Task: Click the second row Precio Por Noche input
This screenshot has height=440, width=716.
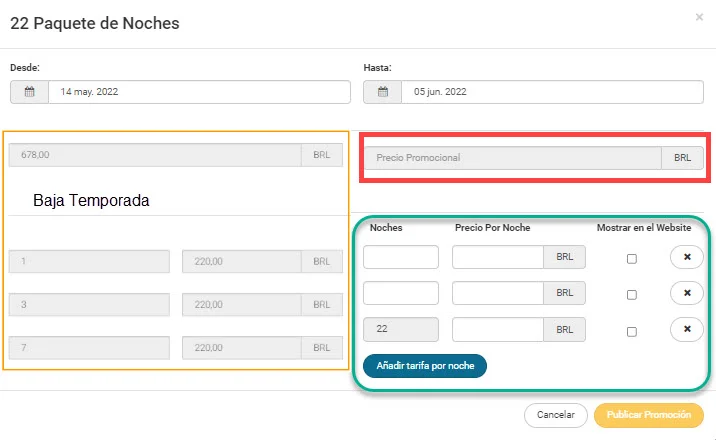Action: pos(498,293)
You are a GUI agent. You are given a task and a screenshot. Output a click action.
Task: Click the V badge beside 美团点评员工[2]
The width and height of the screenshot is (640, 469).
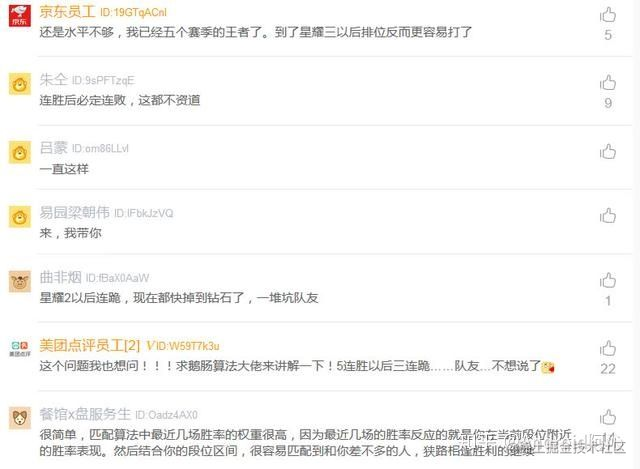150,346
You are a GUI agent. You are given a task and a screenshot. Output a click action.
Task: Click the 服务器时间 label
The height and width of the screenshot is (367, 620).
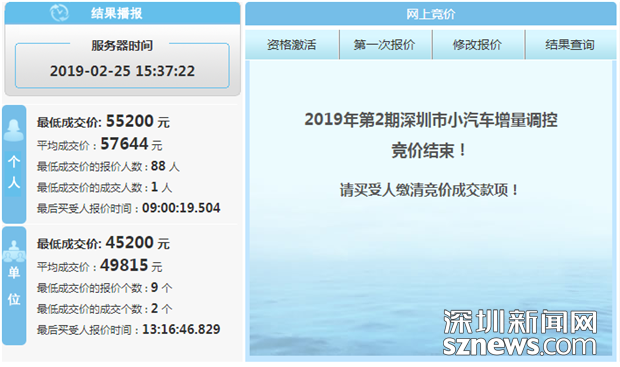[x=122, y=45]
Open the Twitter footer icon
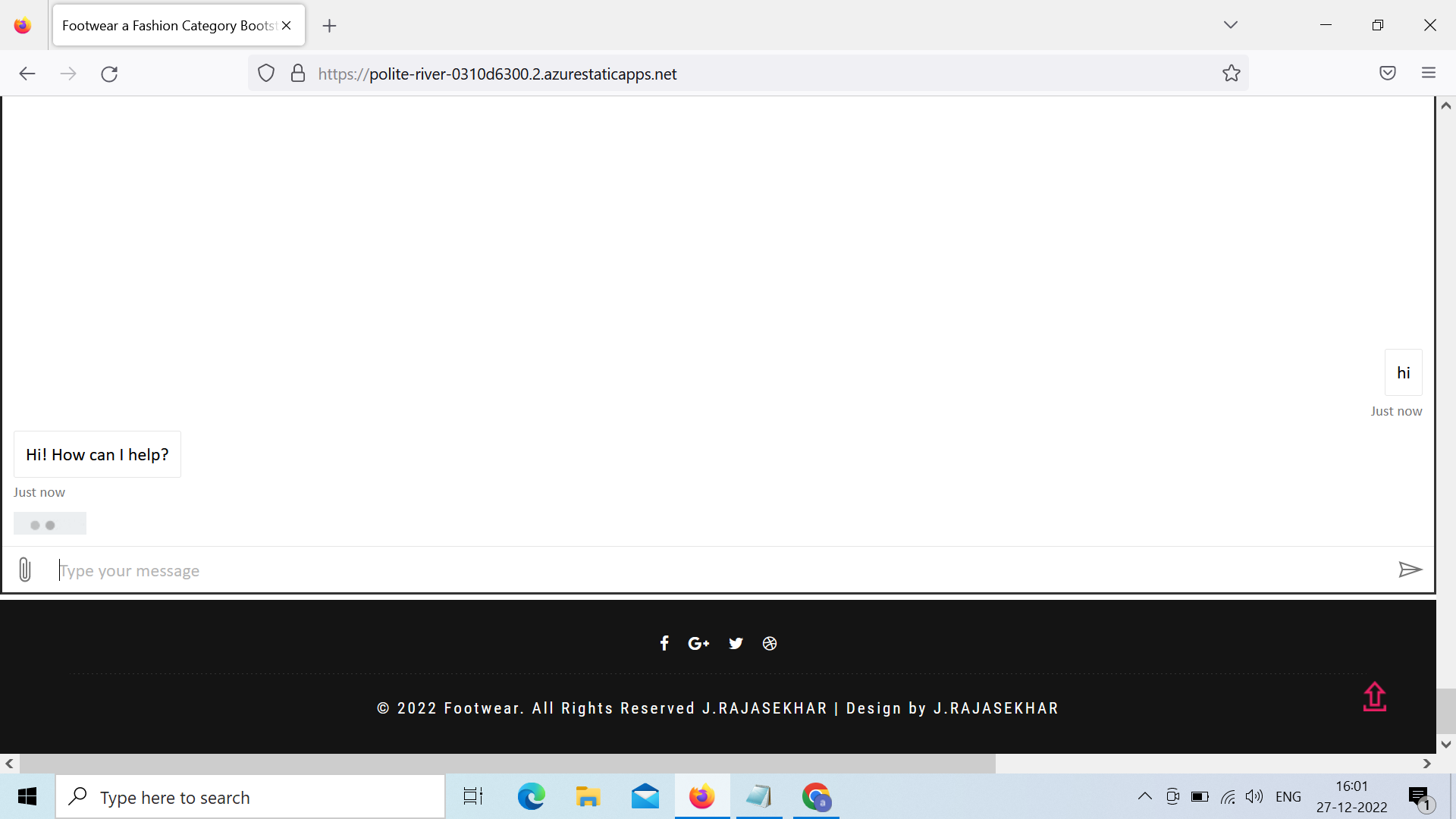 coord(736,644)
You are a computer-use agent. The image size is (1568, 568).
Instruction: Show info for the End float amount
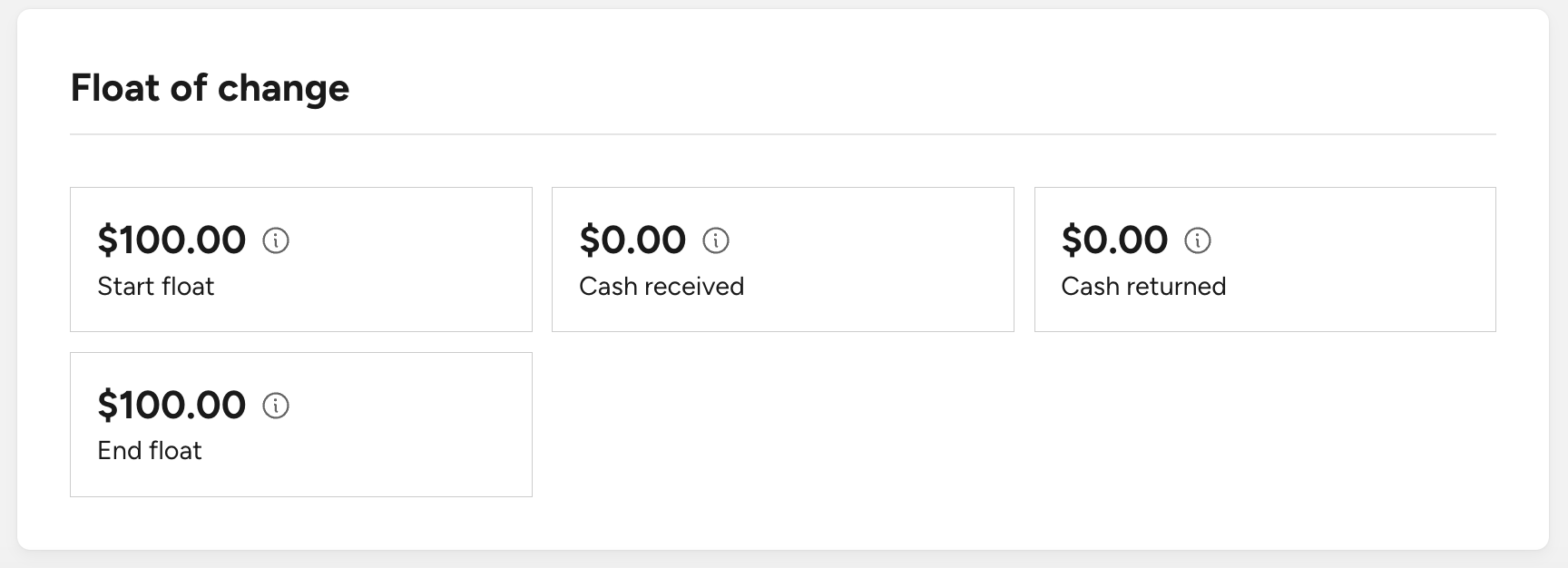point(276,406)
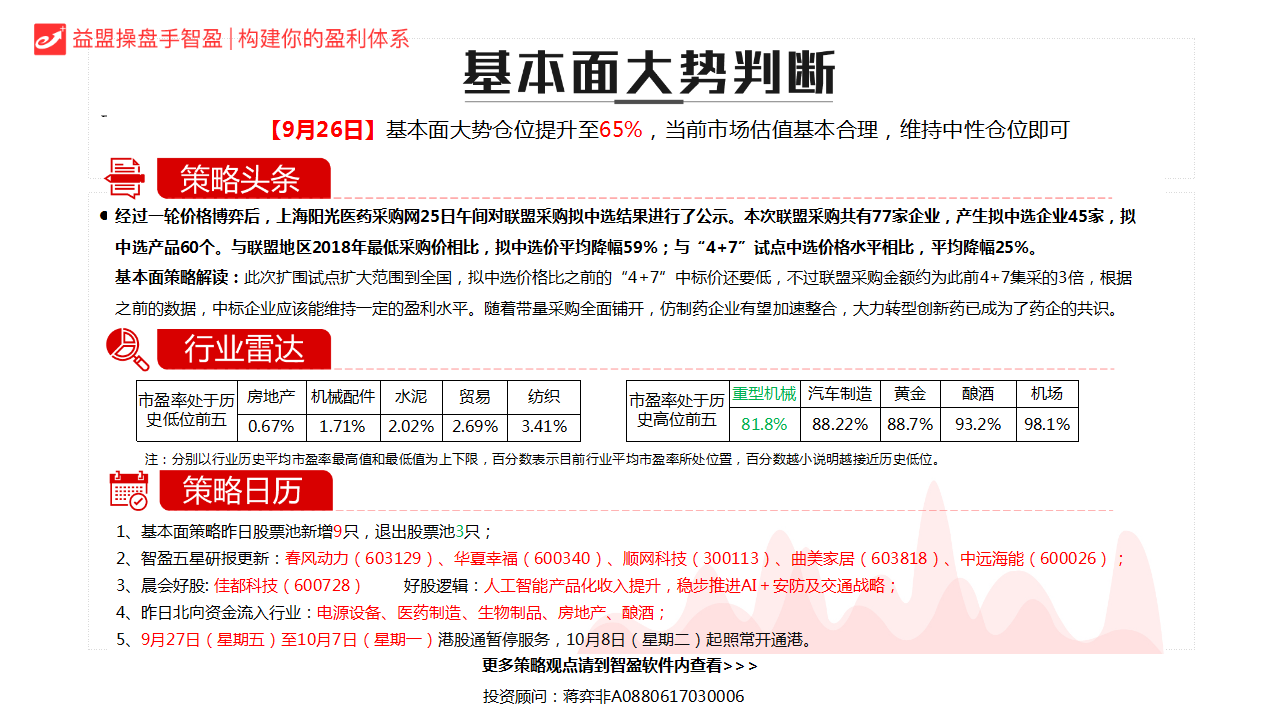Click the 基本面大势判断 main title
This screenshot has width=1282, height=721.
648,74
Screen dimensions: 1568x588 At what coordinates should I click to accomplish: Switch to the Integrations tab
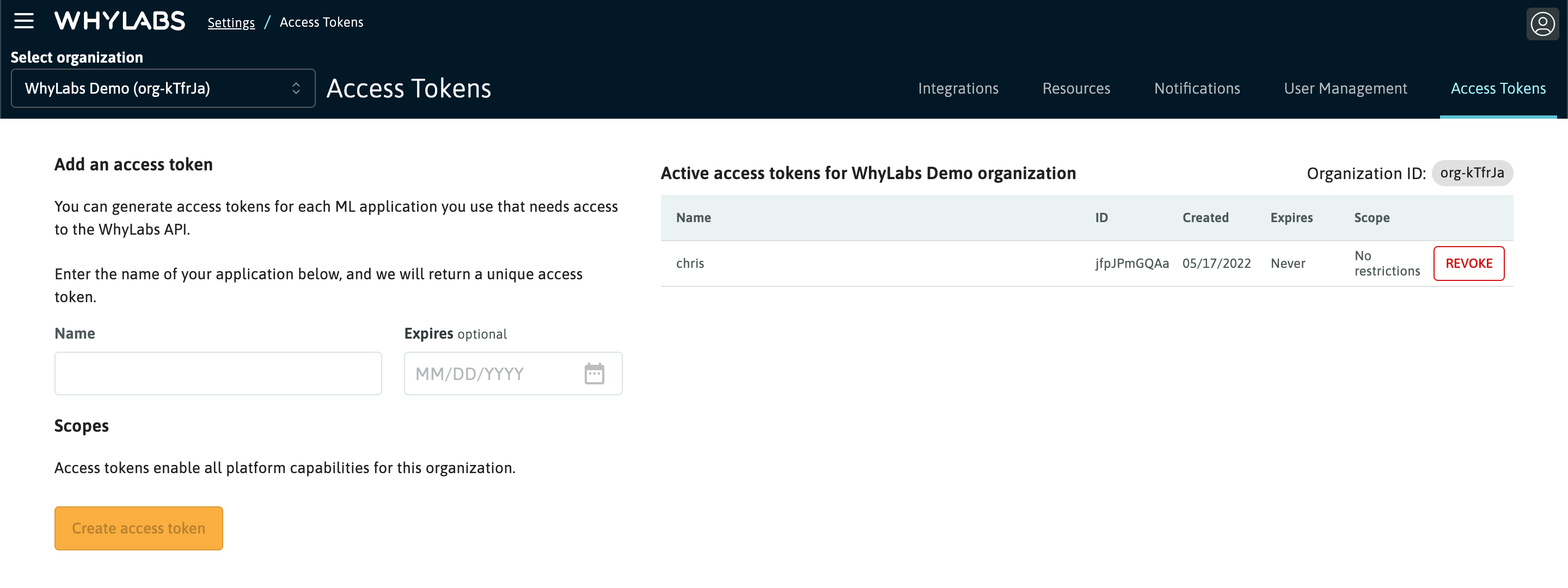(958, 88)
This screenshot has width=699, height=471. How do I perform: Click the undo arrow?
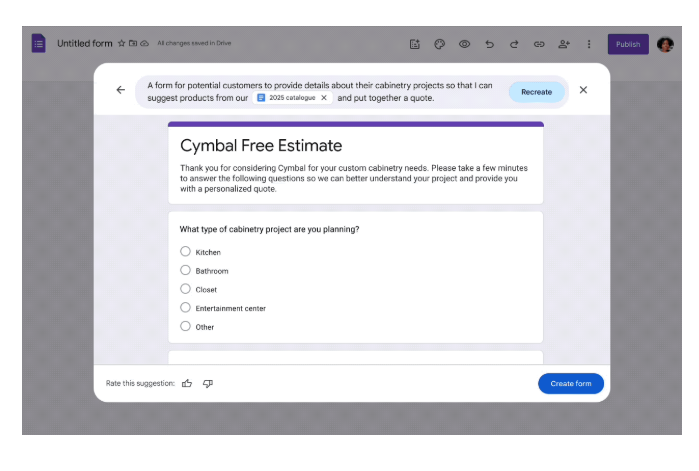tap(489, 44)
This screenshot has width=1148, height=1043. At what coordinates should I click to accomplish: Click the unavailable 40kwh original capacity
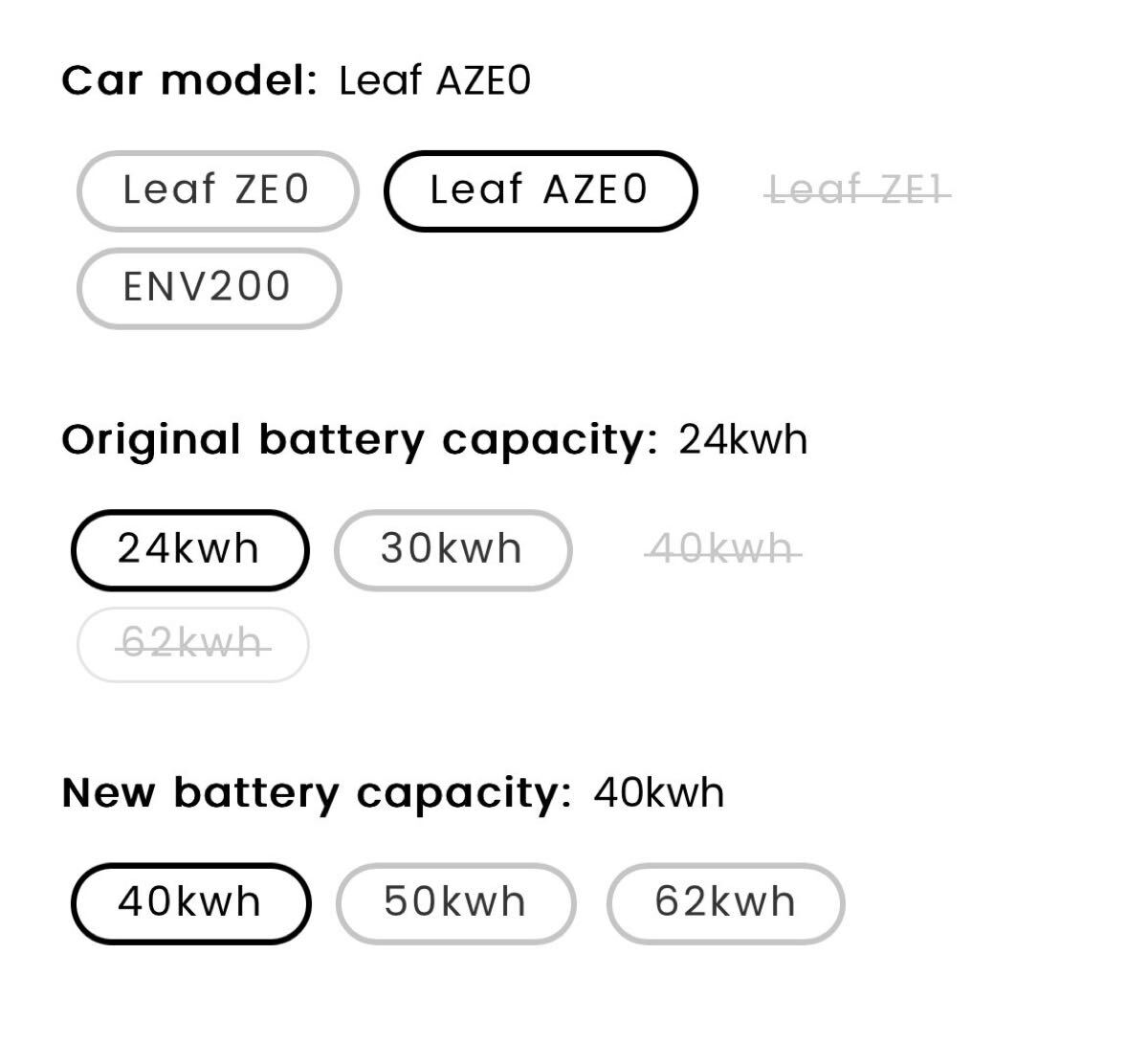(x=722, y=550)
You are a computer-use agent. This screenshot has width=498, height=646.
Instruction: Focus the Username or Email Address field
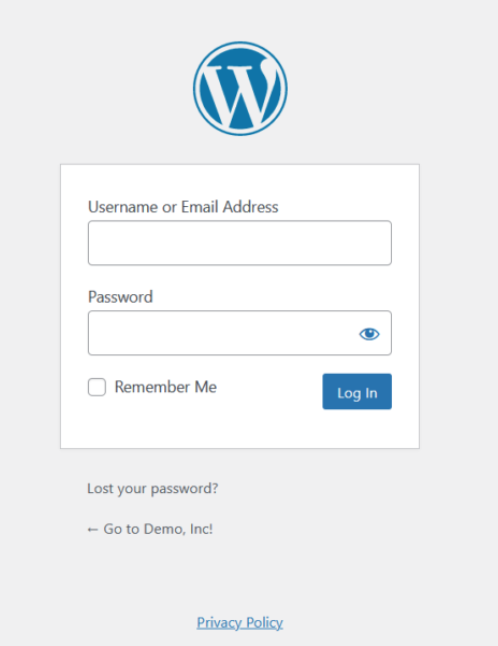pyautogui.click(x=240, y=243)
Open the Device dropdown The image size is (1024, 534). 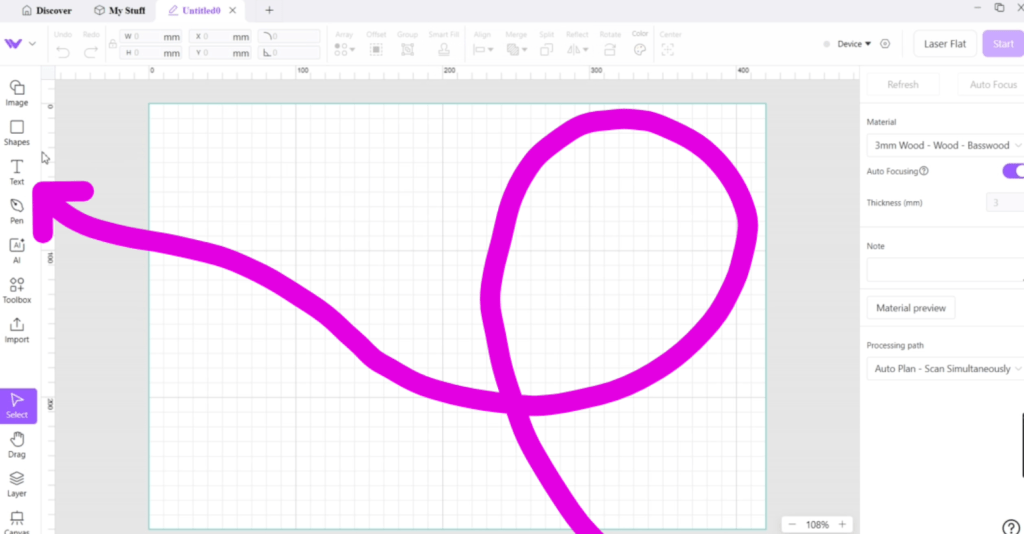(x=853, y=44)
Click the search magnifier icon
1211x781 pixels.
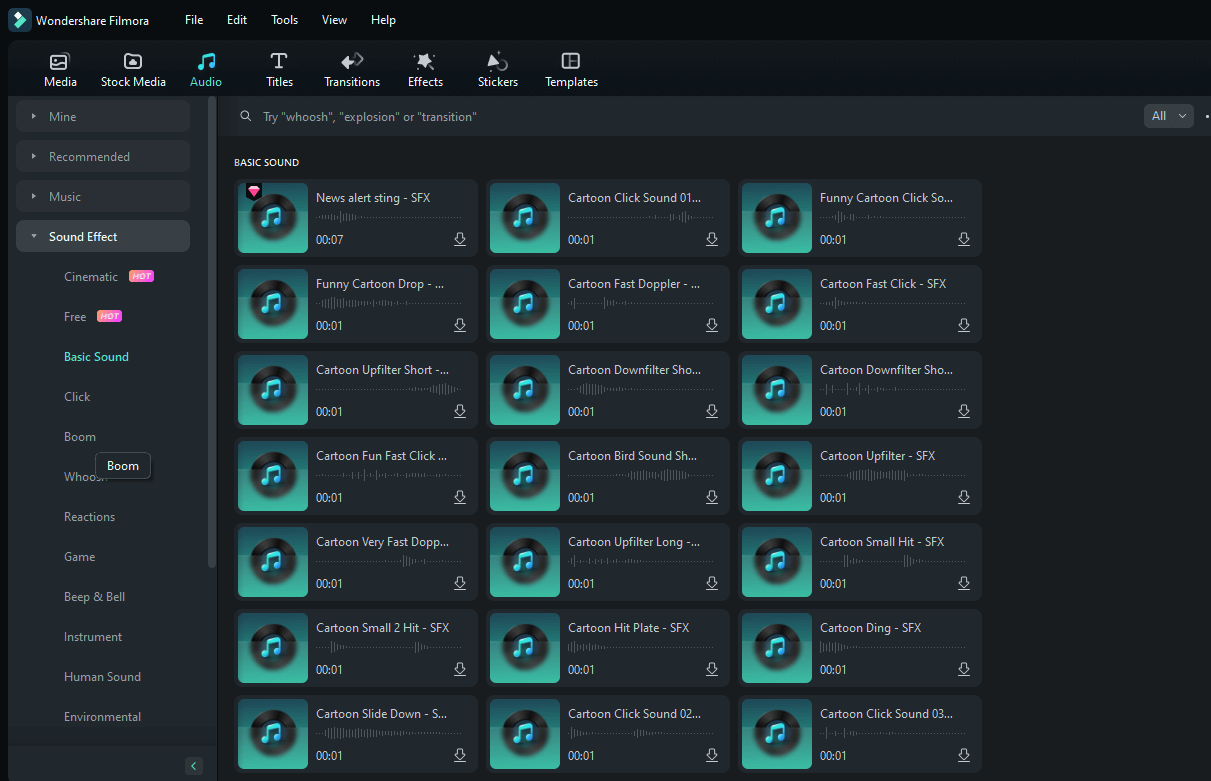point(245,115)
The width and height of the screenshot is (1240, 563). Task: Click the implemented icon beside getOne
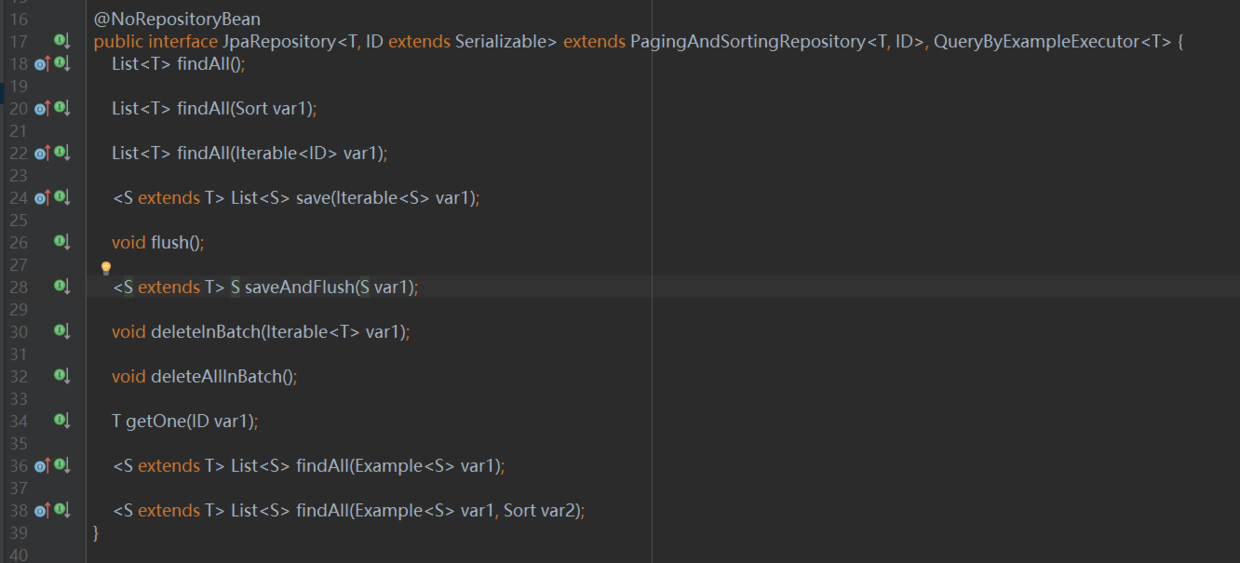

- - -

> _Goal_: Turn the entries, from the start through the line containing "tap(489, 44)", into a JSON list of strings with one string per line and no blank lines. Leave out the pictures.

> _Answer for this exercise_:
[
  "Task: Click the second row Precio Por Noche input",
  "This screenshot has height=440, width=716.",
  "Action: pos(498,293)",
  "You are a GUI agent. You are given a task and a screenshot. Output a click action.",
  "Task: Click the V badge beside 美团点评员工[2]",
  "The width and height of the screenshot is (640, 469).",
  "150,346",
  "You are a GUI agent. You are given a task and a screenshot. Output a click action.",
  "Task: Click the 服务器时间 label",
  "The height and width of the screenshot is (367, 620).",
  "[x=122, y=45]",
  "Open the Twitter footer icon",
  " coord(736,644)",
  "You are a computer-use agent. The image size is (1568, 568).",
  "Instruction: Show info for the End float amount",
  "point(276,406)",
  "Click the 基本面大势判断 main title",
  "This screenshot has width=1282, height=721.",
  "648,74",
  "Screen dimensions: 1568x588 At what coordinates should I click to accomplish: Switch to the Integrations tab",
  "(958, 88)",
  "This screenshot has width=699, height=471. How do I perform: Click the undo arrow?",
  "tap(489, 44)"
]